SQUADRON LEADER Geoffrey Wellum DFC died on 18 July, aged 96, writes Andy Saunders. He was the very epitome of the archetypal Battle of Britain pilot; suave, debonair and gallant – and yet the most modest of men. Self-deprecating and selfless (and stubborn) are all sobriquets which have been attributed to this hero of 1940, although he would have been the very last to describe himself as such.
Geoffrey was not a high-scoring ‘ace’ of the Battle of Britain, and yet his has become a household name since the publication of his autobiography, First Light, in 2002. It triggered a critically acclaimed TV dramatisation, while the book itself has become a classic work in the genre of Battle of Britain pilots’ autobiographies.

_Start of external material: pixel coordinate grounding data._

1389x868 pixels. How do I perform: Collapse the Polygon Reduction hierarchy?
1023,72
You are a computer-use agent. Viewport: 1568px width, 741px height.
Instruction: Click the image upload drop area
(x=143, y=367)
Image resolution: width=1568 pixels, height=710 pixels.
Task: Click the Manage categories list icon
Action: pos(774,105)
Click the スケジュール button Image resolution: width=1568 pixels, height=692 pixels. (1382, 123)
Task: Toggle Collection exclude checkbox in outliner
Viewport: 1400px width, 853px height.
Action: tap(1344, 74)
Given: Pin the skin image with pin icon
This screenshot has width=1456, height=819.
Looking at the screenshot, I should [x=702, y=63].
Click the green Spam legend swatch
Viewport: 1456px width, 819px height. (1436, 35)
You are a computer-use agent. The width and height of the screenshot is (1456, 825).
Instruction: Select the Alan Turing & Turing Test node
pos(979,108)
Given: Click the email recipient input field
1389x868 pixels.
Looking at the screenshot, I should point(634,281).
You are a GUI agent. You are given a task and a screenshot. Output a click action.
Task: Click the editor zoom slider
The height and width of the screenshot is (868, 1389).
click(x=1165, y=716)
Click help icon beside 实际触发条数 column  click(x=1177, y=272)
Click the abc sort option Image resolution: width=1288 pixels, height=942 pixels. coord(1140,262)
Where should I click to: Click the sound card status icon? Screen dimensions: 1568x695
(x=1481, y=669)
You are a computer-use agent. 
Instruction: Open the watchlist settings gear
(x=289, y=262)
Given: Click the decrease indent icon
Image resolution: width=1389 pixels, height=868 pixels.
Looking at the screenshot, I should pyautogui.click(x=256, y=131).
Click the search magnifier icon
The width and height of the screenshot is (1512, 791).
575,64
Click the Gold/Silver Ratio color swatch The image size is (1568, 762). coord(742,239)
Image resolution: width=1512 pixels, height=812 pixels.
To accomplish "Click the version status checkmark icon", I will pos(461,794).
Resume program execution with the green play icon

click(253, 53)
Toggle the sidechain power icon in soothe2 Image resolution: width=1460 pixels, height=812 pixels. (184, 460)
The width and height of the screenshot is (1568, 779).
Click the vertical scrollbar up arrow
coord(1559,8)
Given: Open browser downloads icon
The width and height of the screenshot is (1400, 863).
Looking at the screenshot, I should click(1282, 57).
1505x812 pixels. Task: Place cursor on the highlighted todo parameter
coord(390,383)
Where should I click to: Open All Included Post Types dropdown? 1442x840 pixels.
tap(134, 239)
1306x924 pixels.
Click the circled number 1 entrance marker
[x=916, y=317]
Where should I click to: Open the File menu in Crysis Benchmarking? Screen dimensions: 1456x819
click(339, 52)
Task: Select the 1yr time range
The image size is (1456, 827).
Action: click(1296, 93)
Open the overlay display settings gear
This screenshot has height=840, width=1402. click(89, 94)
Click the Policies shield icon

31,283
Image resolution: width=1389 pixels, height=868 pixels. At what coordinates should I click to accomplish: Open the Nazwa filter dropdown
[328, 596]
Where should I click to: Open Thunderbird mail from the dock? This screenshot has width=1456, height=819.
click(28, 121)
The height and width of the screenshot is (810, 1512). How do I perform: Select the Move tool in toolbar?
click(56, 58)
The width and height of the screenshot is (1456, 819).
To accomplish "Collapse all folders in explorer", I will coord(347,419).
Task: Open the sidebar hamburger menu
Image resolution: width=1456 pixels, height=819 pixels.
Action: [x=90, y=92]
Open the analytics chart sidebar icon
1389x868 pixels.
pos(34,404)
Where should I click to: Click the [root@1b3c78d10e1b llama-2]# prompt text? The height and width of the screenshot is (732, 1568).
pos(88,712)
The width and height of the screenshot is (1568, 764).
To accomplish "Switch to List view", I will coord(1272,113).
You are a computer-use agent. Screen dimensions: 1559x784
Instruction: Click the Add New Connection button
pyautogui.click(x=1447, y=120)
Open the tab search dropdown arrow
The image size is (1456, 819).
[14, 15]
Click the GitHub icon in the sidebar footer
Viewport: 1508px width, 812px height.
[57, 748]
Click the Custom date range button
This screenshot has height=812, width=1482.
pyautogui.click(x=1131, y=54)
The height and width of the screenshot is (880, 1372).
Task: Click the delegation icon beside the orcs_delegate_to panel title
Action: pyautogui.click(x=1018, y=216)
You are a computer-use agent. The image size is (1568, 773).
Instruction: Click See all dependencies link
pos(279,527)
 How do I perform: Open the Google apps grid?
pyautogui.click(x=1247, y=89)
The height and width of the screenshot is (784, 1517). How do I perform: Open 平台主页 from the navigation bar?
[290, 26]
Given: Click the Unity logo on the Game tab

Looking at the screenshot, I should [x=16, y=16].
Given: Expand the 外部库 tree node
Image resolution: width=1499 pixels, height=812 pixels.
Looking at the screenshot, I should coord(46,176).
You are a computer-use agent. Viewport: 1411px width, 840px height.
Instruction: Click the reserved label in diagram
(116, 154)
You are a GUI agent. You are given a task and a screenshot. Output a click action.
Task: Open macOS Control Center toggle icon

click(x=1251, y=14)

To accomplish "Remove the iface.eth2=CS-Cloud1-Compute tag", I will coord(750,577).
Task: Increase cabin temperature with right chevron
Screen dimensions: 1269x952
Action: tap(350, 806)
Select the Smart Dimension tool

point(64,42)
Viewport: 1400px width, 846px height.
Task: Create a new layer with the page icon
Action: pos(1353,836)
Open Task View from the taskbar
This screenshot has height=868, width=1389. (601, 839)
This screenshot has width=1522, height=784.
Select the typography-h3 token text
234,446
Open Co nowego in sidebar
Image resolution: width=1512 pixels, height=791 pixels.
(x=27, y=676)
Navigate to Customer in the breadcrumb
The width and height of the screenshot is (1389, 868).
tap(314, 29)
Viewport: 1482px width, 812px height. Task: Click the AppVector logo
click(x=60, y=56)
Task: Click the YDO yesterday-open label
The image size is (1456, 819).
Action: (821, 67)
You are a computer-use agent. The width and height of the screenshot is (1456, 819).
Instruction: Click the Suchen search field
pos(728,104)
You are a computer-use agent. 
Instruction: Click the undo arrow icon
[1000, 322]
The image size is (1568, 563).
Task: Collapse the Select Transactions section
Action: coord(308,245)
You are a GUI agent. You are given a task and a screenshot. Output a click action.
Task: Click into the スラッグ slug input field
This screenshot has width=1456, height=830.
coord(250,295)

Geoffrey Harris Augustus Wellum was born in Walthamstow, East London, on 14 August 1921 and joined the RAF on a short service commission before beginning his ab initio course on 14 August 1939. After basic and flying training, he was posted to 92 Squadron as a Spitfire pilot on 21 May 1940. He arrived just in time to see his fellow pilots fly off to fight over the Dunkirk beaches. Too inexperienced to be initially risked on operations, the young pilot officer stayed behind and watched with mounting concern as, one by one, members of the squadron failed to return. The awful reality of war was hitting home before he had even taken part.
By the time the Battle of Britain was in full swing, Geoffrey was flying operationally and he claimed a He 111 as destroyed on 11 September 1940, with further enemy aircraft either shared with other pilots or claimed as damaged before the end of the year. The following year, still with 92 Squadron, he damaged a Bf 109 on 26 June, probably destroyed another on 9 July and claimed another as definitely destroyed the following day before being awarded the Distinguished Flying Cross on 5 August 1941.
As a flight commander with 65 Squadron in February 1942, Geoffrey was posted to Malta during late July and led eight Spitfires off HMS Furious on 11 August, landing at Luqa where he joined 1435 Flight. Becoming ill, he was repatriated to England where, after a long leave, he joined Gloster as a Typhoon test pilot.
He retired from the RAF in June 1961, becoming a commodity broker in the City before eventual retirement to Cornwall.